The panel agreed that the European listed sector has led the way in terms of corporate governance and transparency. EPRA recently published a third update to its best practice guidelines for European listed companies.

EPRA chief executive Nick van Ommen said: “The art is to keep things simple: it is all about moral and ethical behaviour, transparency and disclosure.” He pointed out that improved corporate governance in US REITs had vastly improved the sector’s standing with investors.

An issue for the unlisted sector

The panellists agreed that corporate governance issues were more likely to arise in the unlisted funds sector, as there was less transparency in fee structures and trading of fund units, and varying degrees of alignment between investors and fund managers. However, non-listed funds body INREV was not represented at the MIPIM event.

Paul Marcuse, chief executive of AXA Real Estate Investment Managers, which has €29bn of assets under management in direct assets and unlisted funds, said: “It is important for a code to apply irrespective of whether the fund is open or closed, core, core plus or opportunistic, unlisted or listed.”

IVG’s John von Freyend argued that the German principles should form the basis of a European code of corporate governance. “These principles do not only hold true for all kinds of real estate enterprises, I think they hold true also for all countries,” he said.

Germany’s 10 principles of corporate governance

● The indispensable basis of entrepreneurial activity in the property sector is professionalism, transparency and fairness in relation to investors, business partners, tenants, staff and the public.

● Enterprises in the property economy operate in the interests of the investors and principals and are dedicated to increasing the value of the enterprise and/or assets.

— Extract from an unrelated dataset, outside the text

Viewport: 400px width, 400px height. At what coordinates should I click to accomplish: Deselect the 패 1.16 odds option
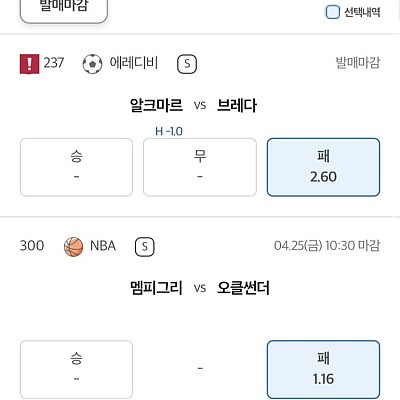tap(323, 369)
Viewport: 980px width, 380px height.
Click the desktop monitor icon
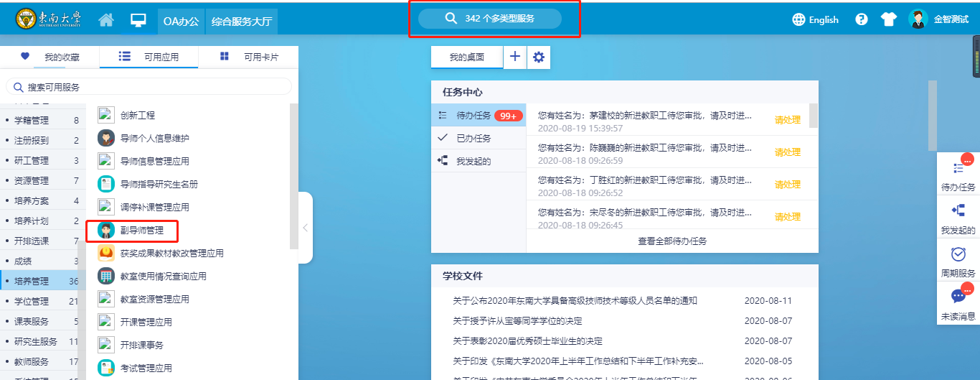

● Management must have the required suitability and sufficient experience, which ensures the continuing education of managers, junior managers and specialists.

● Expert supervisory and consultation bodies improve the decision-making quality in property deals. These bodies are appointed accordingly, and are provided with clear and comprehensive information by the management.

● Appropriate property valuations should be undertaken in accordance with recognised valuation methods by qualified, independent experts on the basis of up-to-date and objective market information.

● Property business usually involves a high capital commitment and long-term planning. For this reason, the establishment and development of an internal monitoring system and risk management is indispensable.

● Conflicts of interest between staff, management, supervisory and consultation bodies and the property enterprise, or between the enterprise and the investors, must be avoided or disclosed through suitable regulations.

● The audit of annual accounts is important for the protection of investors and the establishment of confidence. The criteria of independence and qualification will be strongly emphasised in the selection of the auditors.

● The property enterprise’s business model, organisational structure and participation situation must be clearly shown, and any alterations explained.

● Property companies should provide information to institutional and private investors and other market participants in an objective, clear and comprehensive form.